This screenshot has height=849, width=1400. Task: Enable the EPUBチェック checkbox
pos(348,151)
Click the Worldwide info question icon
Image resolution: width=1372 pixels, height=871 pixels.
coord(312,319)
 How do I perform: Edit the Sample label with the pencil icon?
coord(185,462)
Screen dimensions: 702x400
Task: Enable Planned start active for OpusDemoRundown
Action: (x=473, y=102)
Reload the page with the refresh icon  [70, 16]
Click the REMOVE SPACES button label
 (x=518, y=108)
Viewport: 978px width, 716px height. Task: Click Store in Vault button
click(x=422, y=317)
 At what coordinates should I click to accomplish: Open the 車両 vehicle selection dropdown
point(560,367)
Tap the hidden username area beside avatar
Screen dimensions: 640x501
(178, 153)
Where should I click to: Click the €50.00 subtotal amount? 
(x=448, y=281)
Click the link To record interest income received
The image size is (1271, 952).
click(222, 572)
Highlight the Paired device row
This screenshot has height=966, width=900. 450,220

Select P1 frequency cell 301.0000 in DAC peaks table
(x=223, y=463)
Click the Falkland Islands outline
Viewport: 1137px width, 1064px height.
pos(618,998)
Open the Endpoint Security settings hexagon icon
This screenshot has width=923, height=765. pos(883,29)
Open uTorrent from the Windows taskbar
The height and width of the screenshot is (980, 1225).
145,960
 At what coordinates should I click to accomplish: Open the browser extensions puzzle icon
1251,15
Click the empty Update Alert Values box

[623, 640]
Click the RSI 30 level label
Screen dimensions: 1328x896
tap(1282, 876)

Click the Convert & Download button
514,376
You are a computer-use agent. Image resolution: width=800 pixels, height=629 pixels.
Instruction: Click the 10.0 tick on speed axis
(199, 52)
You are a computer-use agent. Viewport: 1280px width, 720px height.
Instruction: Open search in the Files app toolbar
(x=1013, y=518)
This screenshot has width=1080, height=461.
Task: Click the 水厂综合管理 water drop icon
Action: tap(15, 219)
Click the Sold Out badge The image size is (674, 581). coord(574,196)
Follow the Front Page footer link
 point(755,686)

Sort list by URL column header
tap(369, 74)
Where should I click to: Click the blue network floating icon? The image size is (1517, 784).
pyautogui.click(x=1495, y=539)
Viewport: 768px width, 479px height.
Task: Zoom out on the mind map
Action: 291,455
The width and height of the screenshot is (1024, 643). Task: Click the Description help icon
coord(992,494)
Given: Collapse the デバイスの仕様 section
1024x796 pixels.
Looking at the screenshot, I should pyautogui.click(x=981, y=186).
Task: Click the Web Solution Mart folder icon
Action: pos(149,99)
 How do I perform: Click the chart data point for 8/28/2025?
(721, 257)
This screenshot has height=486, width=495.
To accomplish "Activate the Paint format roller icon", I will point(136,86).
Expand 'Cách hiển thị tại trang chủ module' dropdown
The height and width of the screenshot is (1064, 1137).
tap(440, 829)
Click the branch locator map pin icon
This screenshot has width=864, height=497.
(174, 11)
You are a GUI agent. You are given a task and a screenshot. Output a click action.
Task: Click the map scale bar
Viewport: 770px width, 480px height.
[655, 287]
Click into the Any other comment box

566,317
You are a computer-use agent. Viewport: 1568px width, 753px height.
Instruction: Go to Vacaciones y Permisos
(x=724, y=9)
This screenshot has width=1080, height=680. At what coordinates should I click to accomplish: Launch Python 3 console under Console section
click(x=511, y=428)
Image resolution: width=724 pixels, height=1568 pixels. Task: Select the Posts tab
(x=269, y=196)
·····
Description of the task: The answer must be an exact copy of the lines from the one containing "This screenshot has width=864, height=497." through the last line of the records, both included.

Answer to the exercise:
This screenshot has width=864, height=497.
(174, 11)
You are a GUI agent. You are given a task and a screenshot. Output a click action.
Task: Click the map scale bar
Viewport: 770px width, 480px height.
[655, 287]
Click into the Any other comment box

566,317
You are a computer-use agent. Viewport: 1568px width, 753px height.
Instruction: Go to Vacaciones y Permisos
(x=724, y=9)
This screenshot has width=1080, height=680. At what coordinates should I click to accomplish: Launch Python 3 console under Console section
click(x=511, y=428)
Image resolution: width=724 pixels, height=1568 pixels. Task: Select the Posts tab
(x=269, y=196)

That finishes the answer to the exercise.